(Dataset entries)
━━━━━━━━
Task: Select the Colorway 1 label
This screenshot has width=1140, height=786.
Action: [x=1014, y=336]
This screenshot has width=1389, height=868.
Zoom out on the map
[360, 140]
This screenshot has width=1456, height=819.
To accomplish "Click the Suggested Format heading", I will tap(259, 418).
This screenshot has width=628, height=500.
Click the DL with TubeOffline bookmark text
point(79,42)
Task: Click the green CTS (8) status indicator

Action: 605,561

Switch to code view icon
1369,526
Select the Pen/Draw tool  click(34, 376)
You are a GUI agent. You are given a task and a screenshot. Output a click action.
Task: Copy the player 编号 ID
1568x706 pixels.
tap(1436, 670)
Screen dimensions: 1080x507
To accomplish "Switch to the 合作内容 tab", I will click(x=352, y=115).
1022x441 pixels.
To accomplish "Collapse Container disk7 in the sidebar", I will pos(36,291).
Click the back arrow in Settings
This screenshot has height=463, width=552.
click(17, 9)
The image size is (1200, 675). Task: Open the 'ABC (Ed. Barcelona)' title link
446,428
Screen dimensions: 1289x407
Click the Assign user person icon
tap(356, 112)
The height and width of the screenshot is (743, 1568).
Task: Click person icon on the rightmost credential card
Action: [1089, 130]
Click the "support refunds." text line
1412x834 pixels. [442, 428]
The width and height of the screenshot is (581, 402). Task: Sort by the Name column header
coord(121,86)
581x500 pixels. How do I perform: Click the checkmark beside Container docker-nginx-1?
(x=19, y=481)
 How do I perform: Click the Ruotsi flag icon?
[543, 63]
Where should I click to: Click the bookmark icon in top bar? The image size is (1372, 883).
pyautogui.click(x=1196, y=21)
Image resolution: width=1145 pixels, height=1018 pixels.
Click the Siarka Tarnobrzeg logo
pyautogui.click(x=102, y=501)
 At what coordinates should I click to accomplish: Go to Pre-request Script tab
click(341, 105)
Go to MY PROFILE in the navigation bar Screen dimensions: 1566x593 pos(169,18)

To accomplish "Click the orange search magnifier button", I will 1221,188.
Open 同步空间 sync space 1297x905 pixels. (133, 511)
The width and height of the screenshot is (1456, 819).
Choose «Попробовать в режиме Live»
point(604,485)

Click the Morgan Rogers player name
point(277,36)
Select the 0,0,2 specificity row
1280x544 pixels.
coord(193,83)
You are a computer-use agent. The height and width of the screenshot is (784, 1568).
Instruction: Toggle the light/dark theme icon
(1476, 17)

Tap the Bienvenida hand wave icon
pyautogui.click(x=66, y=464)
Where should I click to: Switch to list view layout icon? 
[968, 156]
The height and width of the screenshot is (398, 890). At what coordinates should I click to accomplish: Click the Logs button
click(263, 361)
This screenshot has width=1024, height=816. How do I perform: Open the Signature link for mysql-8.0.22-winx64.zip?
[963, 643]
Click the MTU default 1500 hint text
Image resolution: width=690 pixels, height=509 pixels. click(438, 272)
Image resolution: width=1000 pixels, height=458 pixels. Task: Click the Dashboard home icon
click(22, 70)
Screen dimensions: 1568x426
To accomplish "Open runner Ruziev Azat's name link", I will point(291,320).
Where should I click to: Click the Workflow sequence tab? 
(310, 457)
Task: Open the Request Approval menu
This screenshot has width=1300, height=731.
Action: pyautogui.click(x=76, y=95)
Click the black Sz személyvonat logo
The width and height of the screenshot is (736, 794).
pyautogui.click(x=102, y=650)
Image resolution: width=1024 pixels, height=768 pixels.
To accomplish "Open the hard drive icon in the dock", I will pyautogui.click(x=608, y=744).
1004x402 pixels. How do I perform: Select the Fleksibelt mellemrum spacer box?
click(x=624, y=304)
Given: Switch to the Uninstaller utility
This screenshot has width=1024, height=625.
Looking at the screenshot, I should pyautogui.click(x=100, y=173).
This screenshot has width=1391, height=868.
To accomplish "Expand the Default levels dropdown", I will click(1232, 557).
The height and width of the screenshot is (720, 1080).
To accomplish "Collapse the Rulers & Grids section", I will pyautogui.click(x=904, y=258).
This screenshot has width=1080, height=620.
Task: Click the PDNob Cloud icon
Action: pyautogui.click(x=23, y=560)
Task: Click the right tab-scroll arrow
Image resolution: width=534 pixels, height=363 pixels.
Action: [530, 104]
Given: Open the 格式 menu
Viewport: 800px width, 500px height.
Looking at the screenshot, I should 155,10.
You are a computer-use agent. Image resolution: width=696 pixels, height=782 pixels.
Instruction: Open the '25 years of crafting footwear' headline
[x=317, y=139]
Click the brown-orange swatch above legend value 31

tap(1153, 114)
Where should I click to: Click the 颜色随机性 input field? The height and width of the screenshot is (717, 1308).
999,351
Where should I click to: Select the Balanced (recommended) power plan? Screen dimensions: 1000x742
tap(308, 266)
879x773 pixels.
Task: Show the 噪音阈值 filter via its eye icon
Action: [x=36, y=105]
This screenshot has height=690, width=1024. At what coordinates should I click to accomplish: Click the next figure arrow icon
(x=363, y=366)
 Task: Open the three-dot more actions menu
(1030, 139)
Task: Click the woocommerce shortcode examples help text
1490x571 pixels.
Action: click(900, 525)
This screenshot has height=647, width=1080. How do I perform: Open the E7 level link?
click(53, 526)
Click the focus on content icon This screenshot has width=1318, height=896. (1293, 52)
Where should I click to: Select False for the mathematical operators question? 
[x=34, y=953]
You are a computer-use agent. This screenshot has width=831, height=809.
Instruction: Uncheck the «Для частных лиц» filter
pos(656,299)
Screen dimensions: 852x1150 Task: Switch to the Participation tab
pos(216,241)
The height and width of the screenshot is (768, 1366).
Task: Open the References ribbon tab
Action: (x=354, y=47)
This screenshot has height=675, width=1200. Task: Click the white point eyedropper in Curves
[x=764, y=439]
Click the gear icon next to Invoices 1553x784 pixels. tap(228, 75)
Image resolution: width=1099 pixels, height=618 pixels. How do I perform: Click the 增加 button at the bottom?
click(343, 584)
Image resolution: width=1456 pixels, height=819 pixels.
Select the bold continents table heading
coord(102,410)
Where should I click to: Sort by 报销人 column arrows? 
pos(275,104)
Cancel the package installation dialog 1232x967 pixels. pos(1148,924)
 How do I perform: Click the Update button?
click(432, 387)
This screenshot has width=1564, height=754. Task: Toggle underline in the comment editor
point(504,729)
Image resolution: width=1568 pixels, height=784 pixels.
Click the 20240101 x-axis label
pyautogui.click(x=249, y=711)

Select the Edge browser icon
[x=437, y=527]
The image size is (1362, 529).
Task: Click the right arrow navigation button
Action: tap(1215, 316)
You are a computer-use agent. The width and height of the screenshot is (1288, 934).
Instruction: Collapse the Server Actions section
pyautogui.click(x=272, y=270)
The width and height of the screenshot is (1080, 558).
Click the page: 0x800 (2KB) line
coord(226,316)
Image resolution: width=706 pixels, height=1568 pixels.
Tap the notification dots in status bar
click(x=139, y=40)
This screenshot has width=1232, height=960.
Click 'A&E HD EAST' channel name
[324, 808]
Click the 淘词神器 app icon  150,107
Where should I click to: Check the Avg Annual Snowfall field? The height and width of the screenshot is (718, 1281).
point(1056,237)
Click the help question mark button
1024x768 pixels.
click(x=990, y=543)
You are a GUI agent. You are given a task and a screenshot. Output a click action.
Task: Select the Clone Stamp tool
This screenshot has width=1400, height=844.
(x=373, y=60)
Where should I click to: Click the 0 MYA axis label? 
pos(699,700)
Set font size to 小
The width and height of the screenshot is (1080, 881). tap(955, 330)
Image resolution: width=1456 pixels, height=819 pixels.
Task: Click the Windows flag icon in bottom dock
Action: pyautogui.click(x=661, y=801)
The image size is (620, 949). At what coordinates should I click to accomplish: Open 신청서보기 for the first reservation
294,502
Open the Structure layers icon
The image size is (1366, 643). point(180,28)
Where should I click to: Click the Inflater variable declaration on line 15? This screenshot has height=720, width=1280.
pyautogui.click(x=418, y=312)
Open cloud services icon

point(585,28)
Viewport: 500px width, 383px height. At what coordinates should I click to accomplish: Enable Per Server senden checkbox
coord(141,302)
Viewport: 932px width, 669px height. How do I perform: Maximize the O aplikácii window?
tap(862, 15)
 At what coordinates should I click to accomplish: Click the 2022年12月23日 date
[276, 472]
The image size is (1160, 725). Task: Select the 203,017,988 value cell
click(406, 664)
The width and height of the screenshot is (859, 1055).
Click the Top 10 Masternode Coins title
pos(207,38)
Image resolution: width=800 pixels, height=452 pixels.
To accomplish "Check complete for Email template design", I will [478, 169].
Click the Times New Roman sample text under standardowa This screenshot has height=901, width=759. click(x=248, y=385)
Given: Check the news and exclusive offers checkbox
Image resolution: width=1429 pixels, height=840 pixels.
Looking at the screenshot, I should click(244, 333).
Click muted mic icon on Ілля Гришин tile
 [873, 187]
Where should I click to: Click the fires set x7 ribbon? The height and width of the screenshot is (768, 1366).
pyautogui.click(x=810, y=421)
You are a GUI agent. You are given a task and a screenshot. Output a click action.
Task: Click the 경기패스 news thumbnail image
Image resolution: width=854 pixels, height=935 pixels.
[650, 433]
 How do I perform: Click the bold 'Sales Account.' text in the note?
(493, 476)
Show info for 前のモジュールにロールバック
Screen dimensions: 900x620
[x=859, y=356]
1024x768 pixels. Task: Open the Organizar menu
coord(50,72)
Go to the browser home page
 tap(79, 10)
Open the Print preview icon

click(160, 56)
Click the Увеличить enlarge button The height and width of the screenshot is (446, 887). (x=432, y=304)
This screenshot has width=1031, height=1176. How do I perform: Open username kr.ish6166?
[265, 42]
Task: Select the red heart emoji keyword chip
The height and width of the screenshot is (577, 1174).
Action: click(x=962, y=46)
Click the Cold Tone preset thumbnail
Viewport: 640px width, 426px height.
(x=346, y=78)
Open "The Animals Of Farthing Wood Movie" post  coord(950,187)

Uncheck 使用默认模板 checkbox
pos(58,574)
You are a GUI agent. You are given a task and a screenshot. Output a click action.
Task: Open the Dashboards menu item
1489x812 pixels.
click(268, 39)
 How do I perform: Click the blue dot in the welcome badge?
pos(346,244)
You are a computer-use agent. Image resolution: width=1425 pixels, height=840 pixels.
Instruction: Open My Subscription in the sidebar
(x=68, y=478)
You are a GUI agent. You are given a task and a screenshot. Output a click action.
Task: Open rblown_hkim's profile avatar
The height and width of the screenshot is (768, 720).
━━━━━━━━
### What needs to be done
Rewrite the entries from the first line through the line containing "will tap(259, 418).", replacing "screenshot" with "screen capture" and leaving everything else unchanged.

### Expected answer
Task: Select the Colorway 1 label
This screen capture has width=1140, height=786.
Action: [x=1014, y=336]
This screen capture has width=1389, height=868.
Zoom out on the map
[360, 140]
This screen capture has width=1456, height=819.
To accomplish "Click the Suggested Format heading", I will tap(259, 418).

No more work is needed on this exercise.